REQUIREMENT A: In the news report on the Gaza strike, copy the passage from "Israel struck a" to "describing the target." word for word.
REQUIREMENT B:
Answer these questions using the news report on the Gaza strike:
(i) What did the Ezzedine al-Qassam Brigades say the struck facility was?
(ii) How many Palestinians have been killed by Israeli forces since the protests and clashes began along the Gaza border?
(iii) What are the demonstrators demanding?

Israel strikes Hamas Gaza post over kite attacks

Gaza City (Palestinian Territories) (AFP) –


Israel struck a facility of the Gaza Strip's Hamas rulers overnight, the movement's military wing said on Sunday, with the Israeli army saying it was reacting to kite-borne fire bombings.

A military spokeswoman said it was a direct response to a new Palestinian tactic of flying kites with firebombs attached across the Gaza border into Israel to set farmers' fields alight.

"Last night an aircraft struck a terror post belonging to the Hamas terror organisation adjacent to the security fence in the northern Gaza Strip," a spokeswoman told AFP, without describing the target.

Hamas's Ezzedine al-Qassam Brigades military wing said in a statement that it was a border observation post and that nobody was injured in the attack.

"The strike was in response to an incident that took place yesterday in which terrorists launched burning incendiaries in an attempt to light fires in Israeli territory," the Israeli spokeswoman said.

Israeli media have in recent days reported significant damage to farms due to kite-flown Molotov cocktails, though the devices face difficult odds in making it across the fence while staying alight.

Forty-nine Palestinians have been killed by Israeli forces since protests and clashes began along the Gaza border on March 30, and hundreds of others have been wounded by gunfire.

Demonstrators are demanding the right to return to their homes seized by Israel in 1948, which Israel argues would effectively spell the end of their country as a Jewish state.

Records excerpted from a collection
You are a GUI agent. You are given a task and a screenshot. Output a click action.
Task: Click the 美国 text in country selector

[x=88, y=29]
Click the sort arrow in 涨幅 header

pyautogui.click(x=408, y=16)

WORKED SOLUTION A:
Israel struck a facility of the Gaza Strip's Hamas rulers overnight, the movement's military wing said on Sunday, with the Israeli army saying it was reacting to kite-borne fire bombings.

A military spokeswoman said it was a direct response to a new Palestinian tactic of flying kites with firebombs attached across the Gaza border into Israel to set farmers' fields alight.

"Last night an aircraft struck a terror post belonging to the Hamas terror organisation adjacent to the security fence in the northern Gaza Strip," a spokeswoman told AFP, without describing the target.

WORKED SOLUTION B:
(i) A border observation post.
(ii) Forty-nine.
(iii) The right to return to their homes seized by Israel in 1948.